As a progressive Calgarian, he will bring a different perspective into the halls of government in Edmonton and a new focus on digital communications that past Public Affairs Bureau directors may not have had. He recently launched the Canada15 online campaign, which asked the question: why can’t the federal government bring in $15 national minimum wage in every province all across Canada?

Clear and strategic communications has been a source of weakness for Premier Rachel Notley‘s NDP since it formed government in 2015. Significant communications failures around issues such as changes to farm safety legislation and a court challenge to power purchase agreements have caused the government embarrassment and cost the NDP support in the polls.

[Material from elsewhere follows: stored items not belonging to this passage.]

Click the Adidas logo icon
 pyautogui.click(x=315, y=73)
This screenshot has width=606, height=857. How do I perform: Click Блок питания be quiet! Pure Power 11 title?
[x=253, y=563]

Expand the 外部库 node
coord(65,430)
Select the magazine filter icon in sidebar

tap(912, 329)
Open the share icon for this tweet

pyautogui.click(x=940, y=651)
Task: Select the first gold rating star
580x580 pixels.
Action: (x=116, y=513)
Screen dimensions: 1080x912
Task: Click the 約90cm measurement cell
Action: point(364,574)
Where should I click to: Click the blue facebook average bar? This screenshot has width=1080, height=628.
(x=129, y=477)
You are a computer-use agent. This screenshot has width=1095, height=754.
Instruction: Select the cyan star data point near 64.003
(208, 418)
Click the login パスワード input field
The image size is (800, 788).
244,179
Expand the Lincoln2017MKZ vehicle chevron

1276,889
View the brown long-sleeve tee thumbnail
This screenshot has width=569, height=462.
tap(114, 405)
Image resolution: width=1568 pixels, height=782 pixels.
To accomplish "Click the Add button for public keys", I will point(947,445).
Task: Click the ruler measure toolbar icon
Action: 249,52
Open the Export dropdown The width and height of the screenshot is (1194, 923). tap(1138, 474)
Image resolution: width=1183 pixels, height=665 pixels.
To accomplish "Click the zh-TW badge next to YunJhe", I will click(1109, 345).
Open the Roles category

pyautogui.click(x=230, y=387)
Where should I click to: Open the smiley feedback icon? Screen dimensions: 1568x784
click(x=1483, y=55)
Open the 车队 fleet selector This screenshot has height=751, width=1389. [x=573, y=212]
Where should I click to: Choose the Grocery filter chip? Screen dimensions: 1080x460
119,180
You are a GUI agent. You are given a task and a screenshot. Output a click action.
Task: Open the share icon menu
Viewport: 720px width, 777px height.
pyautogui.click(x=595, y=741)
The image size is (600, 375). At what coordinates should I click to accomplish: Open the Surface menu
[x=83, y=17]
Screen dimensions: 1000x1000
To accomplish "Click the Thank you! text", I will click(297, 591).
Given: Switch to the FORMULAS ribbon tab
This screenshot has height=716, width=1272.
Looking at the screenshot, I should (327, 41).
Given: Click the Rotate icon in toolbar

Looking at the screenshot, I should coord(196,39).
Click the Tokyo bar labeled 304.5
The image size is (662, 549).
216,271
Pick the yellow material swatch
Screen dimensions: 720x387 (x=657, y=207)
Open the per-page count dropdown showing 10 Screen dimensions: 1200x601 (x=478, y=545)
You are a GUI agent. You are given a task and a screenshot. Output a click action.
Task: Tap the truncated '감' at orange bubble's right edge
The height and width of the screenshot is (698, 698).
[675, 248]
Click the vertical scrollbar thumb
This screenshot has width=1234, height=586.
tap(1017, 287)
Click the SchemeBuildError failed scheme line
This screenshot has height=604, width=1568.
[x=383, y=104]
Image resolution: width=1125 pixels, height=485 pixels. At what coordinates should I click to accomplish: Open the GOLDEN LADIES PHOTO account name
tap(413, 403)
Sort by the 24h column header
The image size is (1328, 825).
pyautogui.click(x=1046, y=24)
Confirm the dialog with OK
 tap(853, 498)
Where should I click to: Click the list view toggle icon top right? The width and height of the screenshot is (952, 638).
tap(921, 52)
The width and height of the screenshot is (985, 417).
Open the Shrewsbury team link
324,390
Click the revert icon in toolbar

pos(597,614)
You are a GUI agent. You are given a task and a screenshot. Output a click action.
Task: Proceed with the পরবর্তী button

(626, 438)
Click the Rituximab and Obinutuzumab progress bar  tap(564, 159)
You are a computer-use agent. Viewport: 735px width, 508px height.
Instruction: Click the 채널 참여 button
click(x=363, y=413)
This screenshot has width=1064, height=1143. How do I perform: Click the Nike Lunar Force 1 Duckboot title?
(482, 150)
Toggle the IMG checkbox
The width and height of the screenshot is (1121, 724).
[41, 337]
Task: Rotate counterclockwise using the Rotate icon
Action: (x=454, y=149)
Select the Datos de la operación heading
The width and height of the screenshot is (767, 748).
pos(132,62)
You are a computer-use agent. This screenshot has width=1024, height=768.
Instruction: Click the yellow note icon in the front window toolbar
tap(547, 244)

Mr. Hogan is joining a government that must simultaneously climb a steep hill and fight an uphill battle if it wants to successfully convince Albertans to embrace and accept the long list of aggressive policy changes, including the NDP’s flagship Climate Leadership Plan.

The NDP have hired a smart and strategic political operator in Corey Hogan. Now they would do well to listen to his advice.

One thought on “NDP hires political strategist Corey Hogan to run the Public Affairs Bureau

  1. Jerrymacgp

    “…why can’t the federal government bring in $15 national minimum wage in every province all across Canada?…” Because the federal government has limited jurisdiction in this matter. The Canada Labour Code only applies to a limited set of industries, such as banking, interprovincial transportation (airlines & railways) and broadcasting.

    I found the third option listed in the PressProgress article particularly amusing: “Negotiate a provincial wage compact”. Can you imagine a Brad Wall or a Phillippe Couillarde agreeing to any such thing? Mr Wall is decidedly of the hard-right school of economic policy that thinks keeping wages low is good for business, as though business wouldn’t benefit from people having more spending power; M Couillarde is a Premier of Quebec… ’nuff said.